→ Work task: Repeat the records. Each line must match exactly.

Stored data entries
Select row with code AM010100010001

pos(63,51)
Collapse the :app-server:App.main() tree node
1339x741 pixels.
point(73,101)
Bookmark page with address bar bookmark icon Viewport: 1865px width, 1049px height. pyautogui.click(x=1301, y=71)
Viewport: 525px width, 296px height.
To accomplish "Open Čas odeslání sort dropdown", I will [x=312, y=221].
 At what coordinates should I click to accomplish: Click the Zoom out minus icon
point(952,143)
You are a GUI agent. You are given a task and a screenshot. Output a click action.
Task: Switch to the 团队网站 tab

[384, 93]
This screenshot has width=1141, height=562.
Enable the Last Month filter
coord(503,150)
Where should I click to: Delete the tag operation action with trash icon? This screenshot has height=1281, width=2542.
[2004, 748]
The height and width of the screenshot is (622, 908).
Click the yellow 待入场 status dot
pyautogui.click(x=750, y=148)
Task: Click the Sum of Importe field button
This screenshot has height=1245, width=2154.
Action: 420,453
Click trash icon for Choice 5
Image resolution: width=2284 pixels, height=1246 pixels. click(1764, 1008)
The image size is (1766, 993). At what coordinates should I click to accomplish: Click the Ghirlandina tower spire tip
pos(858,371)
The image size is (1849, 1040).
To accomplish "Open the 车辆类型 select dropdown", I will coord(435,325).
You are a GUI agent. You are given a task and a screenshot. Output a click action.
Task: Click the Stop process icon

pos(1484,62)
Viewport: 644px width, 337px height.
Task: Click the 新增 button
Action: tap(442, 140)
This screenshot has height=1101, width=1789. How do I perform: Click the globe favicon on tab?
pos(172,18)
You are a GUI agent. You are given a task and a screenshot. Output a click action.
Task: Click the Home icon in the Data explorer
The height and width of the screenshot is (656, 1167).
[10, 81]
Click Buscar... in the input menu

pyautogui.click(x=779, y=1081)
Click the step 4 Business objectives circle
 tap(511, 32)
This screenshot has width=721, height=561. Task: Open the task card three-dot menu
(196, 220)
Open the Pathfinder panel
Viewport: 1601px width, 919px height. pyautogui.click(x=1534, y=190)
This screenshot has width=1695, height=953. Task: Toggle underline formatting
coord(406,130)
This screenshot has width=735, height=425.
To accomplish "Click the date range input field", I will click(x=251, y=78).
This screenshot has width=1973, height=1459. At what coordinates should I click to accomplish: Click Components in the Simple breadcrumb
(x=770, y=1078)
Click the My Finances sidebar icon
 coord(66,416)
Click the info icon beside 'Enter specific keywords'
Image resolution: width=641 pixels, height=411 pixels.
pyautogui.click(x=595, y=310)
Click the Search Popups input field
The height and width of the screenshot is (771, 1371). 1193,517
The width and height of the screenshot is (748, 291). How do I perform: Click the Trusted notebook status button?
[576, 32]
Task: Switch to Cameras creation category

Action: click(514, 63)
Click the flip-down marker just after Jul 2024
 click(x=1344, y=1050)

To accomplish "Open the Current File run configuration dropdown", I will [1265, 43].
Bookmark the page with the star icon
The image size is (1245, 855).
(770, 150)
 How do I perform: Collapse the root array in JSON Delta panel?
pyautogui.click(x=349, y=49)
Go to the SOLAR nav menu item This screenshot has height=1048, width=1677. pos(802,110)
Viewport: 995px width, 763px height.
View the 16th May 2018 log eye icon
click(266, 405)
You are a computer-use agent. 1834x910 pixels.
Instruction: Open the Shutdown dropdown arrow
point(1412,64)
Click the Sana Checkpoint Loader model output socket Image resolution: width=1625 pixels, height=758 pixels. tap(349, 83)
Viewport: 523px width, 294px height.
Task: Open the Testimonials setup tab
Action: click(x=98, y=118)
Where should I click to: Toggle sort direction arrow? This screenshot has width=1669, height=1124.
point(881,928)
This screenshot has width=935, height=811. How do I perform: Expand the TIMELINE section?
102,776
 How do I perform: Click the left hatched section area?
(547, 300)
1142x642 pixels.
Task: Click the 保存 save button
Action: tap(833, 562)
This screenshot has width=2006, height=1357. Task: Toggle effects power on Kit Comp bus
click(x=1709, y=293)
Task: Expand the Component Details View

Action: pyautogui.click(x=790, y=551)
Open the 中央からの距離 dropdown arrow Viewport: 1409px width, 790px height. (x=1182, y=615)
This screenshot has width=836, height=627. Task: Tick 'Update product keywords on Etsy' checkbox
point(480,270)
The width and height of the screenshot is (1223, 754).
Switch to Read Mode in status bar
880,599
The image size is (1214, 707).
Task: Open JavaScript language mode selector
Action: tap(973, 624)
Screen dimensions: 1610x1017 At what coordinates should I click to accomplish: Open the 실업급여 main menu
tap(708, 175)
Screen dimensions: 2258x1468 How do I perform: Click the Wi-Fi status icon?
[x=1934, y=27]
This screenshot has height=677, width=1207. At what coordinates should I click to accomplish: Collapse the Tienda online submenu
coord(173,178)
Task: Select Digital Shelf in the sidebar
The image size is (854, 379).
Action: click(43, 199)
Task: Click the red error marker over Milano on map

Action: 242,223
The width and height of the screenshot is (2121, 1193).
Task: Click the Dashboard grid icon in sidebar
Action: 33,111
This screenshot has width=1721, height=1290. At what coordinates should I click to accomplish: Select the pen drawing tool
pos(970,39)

→ Task output:
Select row with code AM010100010001

pos(63,51)
Collapse the :app-server:App.main() tree node
1339x741 pixels.
point(73,101)
Bookmark page with address bar bookmark icon Viewport: 1865px width, 1049px height. pyautogui.click(x=1301, y=71)
Viewport: 525px width, 296px height.
To accomplish "Open Čas odeslání sort dropdown", I will [x=312, y=221].
 At what coordinates should I click to accomplish: Click the Zoom out minus icon
point(952,143)
You are a GUI agent. You are given a task and a screenshot. Output a click action.
Task: Switch to the 团队网站 tab

[384, 93]
This screenshot has width=1141, height=562.
Enable the Last Month filter
coord(503,150)
Where should I click to: Delete the tag operation action with trash icon? This screenshot has height=1281, width=2542.
[2004, 748]
The height and width of the screenshot is (622, 908).
Click the yellow 待入场 status dot
pyautogui.click(x=750, y=148)
Task: Click the Sum of Importe field button
This screenshot has height=1245, width=2154.
Action: 420,453
Click trash icon for Choice 5
Image resolution: width=2284 pixels, height=1246 pixels. click(1764, 1008)
The image size is (1766, 993). At what coordinates should I click to accomplish: Click the Ghirlandina tower spire tip
pos(858,371)
The image size is (1849, 1040).
To accomplish "Open the 车辆类型 select dropdown", I will coord(435,325).
You are a GUI agent. You are given a task and a screenshot. Output a click action.
Task: Click the Stop process icon

pos(1484,62)
Viewport: 644px width, 337px height.
Task: Click the 新增 button
Action: tap(442, 140)
This screenshot has height=1101, width=1789. How do I perform: Click the globe favicon on tab?
pos(172,18)
You are a GUI agent. You are given a task and a screenshot. Output a click action.
Task: Click the Home icon in the Data explorer
The height and width of the screenshot is (656, 1167).
[10, 81]
Click Buscar... in the input menu

pyautogui.click(x=779, y=1081)
Click the step 4 Business objectives circle
 tap(511, 32)
This screenshot has width=721, height=561. Task: Open the task card three-dot menu
(196, 220)
Open the Pathfinder panel
Viewport: 1601px width, 919px height. pyautogui.click(x=1534, y=190)
This screenshot has width=1695, height=953. Task: Toggle underline formatting
coord(406,130)
This screenshot has width=735, height=425.
To accomplish "Click the date range input field", I will click(x=251, y=78).
This screenshot has width=1973, height=1459. At what coordinates should I click to accomplish: Click Components in the Simple breadcrumb
(x=770, y=1078)
Click the My Finances sidebar icon
 coord(66,416)
Click the info icon beside 'Enter specific keywords'
Image resolution: width=641 pixels, height=411 pixels.
pyautogui.click(x=595, y=310)
Click the Search Popups input field
The height and width of the screenshot is (771, 1371). 1193,517
The width and height of the screenshot is (748, 291). How do I perform: Click the Trusted notebook status button?
[576, 32]
Task: Switch to Cameras creation category

Action: click(514, 63)
Click the flip-down marker just after Jul 2024
 click(x=1344, y=1050)

To accomplish "Open the Current File run configuration dropdown", I will [1265, 43].
Bookmark the page with the star icon
The image size is (1245, 855).
(770, 150)
 How do I perform: Collapse the root array in JSON Delta panel?
pyautogui.click(x=349, y=49)
Go to the SOLAR nav menu item This screenshot has height=1048, width=1677. pos(802,110)
Viewport: 995px width, 763px height.
View the 16th May 2018 log eye icon
click(266, 405)
You are a computer-use agent. 1834x910 pixels.
Instruction: Open the Shutdown dropdown arrow
point(1412,64)
Click the Sana Checkpoint Loader model output socket Image resolution: width=1625 pixels, height=758 pixels. tap(349, 83)
Viewport: 523px width, 294px height.
Task: Open the Testimonials setup tab
Action: click(x=98, y=118)
Where should I click to: Toggle sort direction arrow? This screenshot has width=1669, height=1124.
point(881,928)
This screenshot has width=935, height=811. How do I perform: Expand the TIMELINE section?
102,776
 How do I perform: Click the left hatched section area?
(547, 300)
1142x642 pixels.
Task: Click the 保存 save button
Action: tap(833, 562)
This screenshot has width=2006, height=1357. Task: Toggle effects power on Kit Comp bus
click(x=1709, y=293)
Task: Expand the Component Details View

Action: pyautogui.click(x=790, y=551)
Open the 中央からの距離 dropdown arrow Viewport: 1409px width, 790px height. (x=1182, y=615)
This screenshot has width=836, height=627. Task: Tick 'Update product keywords on Etsy' checkbox
point(480,270)
The width and height of the screenshot is (1223, 754).
Switch to Read Mode in status bar
880,599
The image size is (1214, 707).
Task: Open JavaScript language mode selector
Action: tap(973, 624)
Screen dimensions: 1610x1017 At what coordinates should I click to accomplish: Open the 실업급여 main menu
tap(708, 175)
Screen dimensions: 2258x1468 How do I perform: Click the Wi-Fi status icon?
[x=1934, y=27]
This screenshot has height=677, width=1207. At what coordinates should I click to accomplish: Collapse the Tienda online submenu
coord(173,178)
Task: Select Digital Shelf in the sidebar
The image size is (854, 379).
Action: click(43, 199)
Task: Click the red error marker over Milano on map

Action: 242,223
The width and height of the screenshot is (2121, 1193).
Task: Click the Dashboard grid icon in sidebar
Action: 33,111
This screenshot has width=1721, height=1290. At what coordinates should I click to accomplish: Select the pen drawing tool
pos(970,39)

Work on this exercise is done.